October 9 – With the rules of football under more scrutiny than ever – offside, handball, VAR etc – FIFA’s recently appointed Head of Global Development, Arsene Wenger, has come up with some forward-looking ideas he believes will improve the game.
Wenger was in charge of Arsenal for 22 years until stepping down in 2018 after 34 years in management and has been helping FIFA process the laws of the game, sitting on the International FA Board.
The Frenchman would like to see the offside law altered, changes to corners and free-kicks, and ‘kick-ins’ introduced.
“For the moment, you are offside if a part of your body that you can score with sits ahead of the body of a defender. I would like it to be that there is no offside so long as a (single) body part which a player can score with is in line with the defender,” he told l’Equipe.
“This could be too much of an advantage for an attacker, because that obliges the defenders to play higher up.
“We are also considering other things: an in-swinging corner that goes out of play and comes back in could be made valid, this would create new goal scoring opportunities.
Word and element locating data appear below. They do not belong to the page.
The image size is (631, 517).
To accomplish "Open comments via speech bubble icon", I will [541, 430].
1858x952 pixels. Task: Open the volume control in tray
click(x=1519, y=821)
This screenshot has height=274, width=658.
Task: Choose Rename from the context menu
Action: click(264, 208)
There is also the option of quickly playing a free-kick to yourself.”
Wenger also wants to do away with throw-ins in the defensive half of the field.
“Five minutes before the end, a throw-in for you should be an advantage, but in these situations you are facing 10 outfield players in play, whilst you only have 9.
“Stats show that in 8 out of 10 of those throw-in situations, you lose the ball. In your half of the pitch, you should have the possibility to take a kick instead.”
Wenger also addressed the negative effect of goalkicks being played to defenders in their own box.
“I think that the new rule that allows you to play in the box from the start of play within 5.5m has profoundly changed play. I have to admit that I did not see it coming. This has consequences.
“The real playmaker now is the goalkeeper. And instead of looking to play as quickly as possible in the opposition half, you are looking to create space in your own box. This has created dangerous situations because teams press very hard, so well that they leave a lot of space.
“And this rule, which was innocent at the start, has profoundly turned the game upside down.”